** FRAGMENT DO LEKTURY **

%%

Jej akurat pomogła integracja z innymi kobietami, które przeszły przez to samo, a teraz spotykają się np. na warsztatach arteterapii, gdzie tworzą rękodzieła. Dużo rozmawiają, co pozwala im się skupić na tu i teraz.
Psychoonkolog nie do zastąpienia
Jak widać głęboki emocjonalny wpływ choroby na psychikę, gdy dodatkowo pojawia się lęk przed nawrotem, może wpłynąć na codzienne funkcjonowanie i planowanie przyszłości. Ten lęk można i trzeba przepracować.
Najlepiej sięgnąć po profesjonalną pomoc psychologiczną, psychoterapeutyczną czy coachingową. Wtedy łatwiej będzie zrozumieć trudne emocje, wzmocnić świadomość własnych zasobów. Kobiety mogą sobie wówczas lepiej poradzić z odbudowaniem poczucia własnej wartości i nie definiować się wyłącznie jako pacjentki.
„Choroba i doświadczenia z nią związane nie mogą zdominować tożsamości. Dzięki wsparciu każda z kobiet, pomimo trudnych, niejednokrotnie traumatycznych przejść ma szansę prowadzić pełne i satysfakcjonujące życie. Choroba nowotworowa zostaje potraktowana jako bolesne doświadczenie, ale przestaje pełnić kluczową rolę” — tłumaczy Tatiana Mindewicz-Puacz, psychoterapeutka oraz mindset business coach.
Czy możliwy jest powrót do życia sprzed choroby?

%%

** SPRÓBUJ SAM **
Oceń, czy poniższe zdania zgadzają się z fragmentem do lektury. Przy każdym odpowiedz „tak” lub „nie” i przytocz słowa tekstu, które o tym rozstrzygają.
(a) Lęk przed nawrotem choroby można i trzeba przepracować.
(b) Na warsztatach arteterapii kobiety pracują w milczeniu.
(c) Tatiana Mindewicz-Puacz uważa, że choroba powinna wyznaczać tożsamość kobiety.

** SUROWE DANE **

%%

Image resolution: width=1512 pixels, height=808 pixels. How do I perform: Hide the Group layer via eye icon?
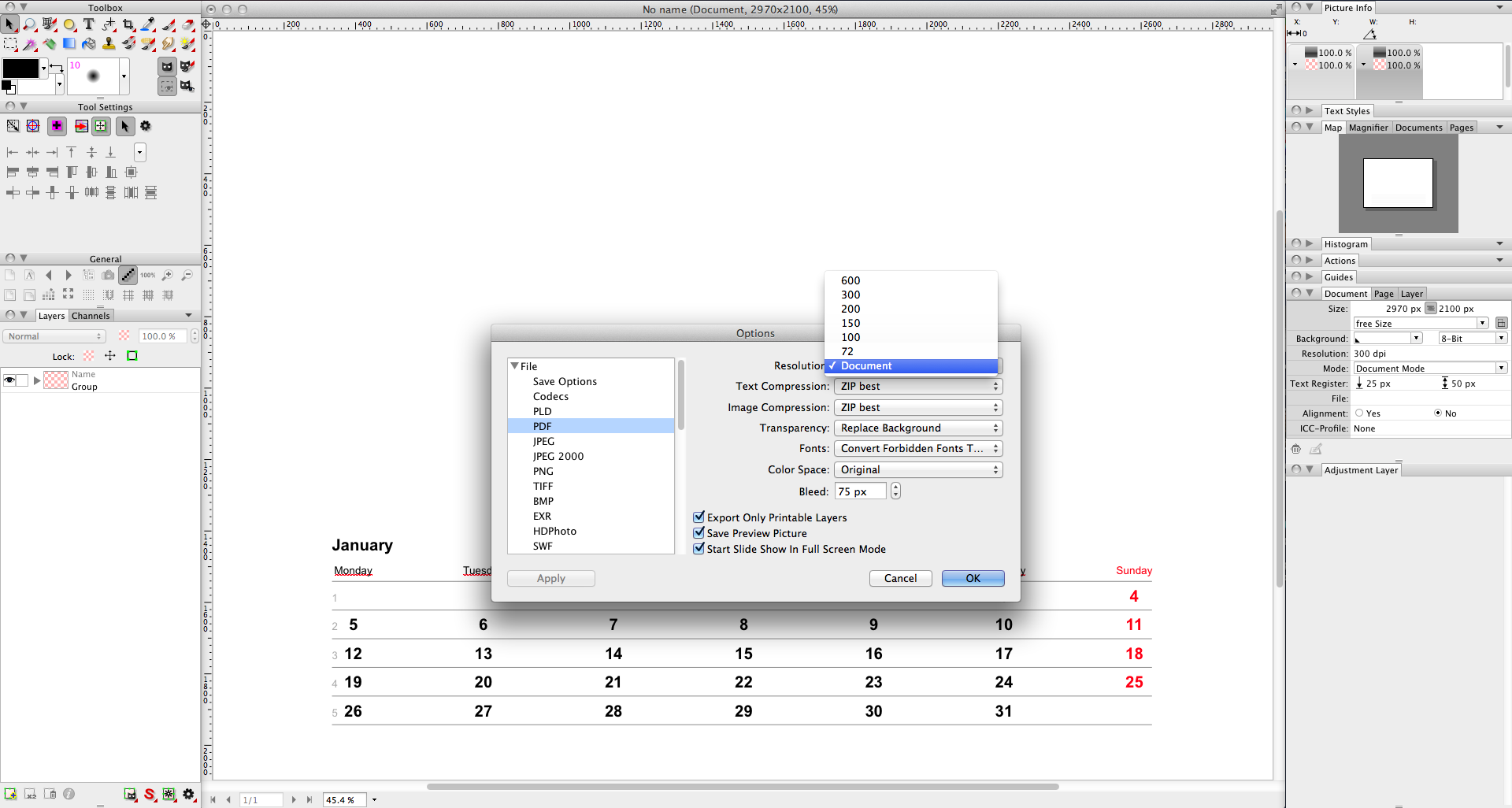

%%

** WYNIK ĆWICZENIA **
(a) Tak: „Ten lęk można i trzeba przepracować.”
(b) Nie: „Dużo rozmawiają, co pozwala im się skupić na tu i teraz.”
(c) Nie: „Choroba i doświadczenia z nią związane nie mogą zdominować tożsamości.”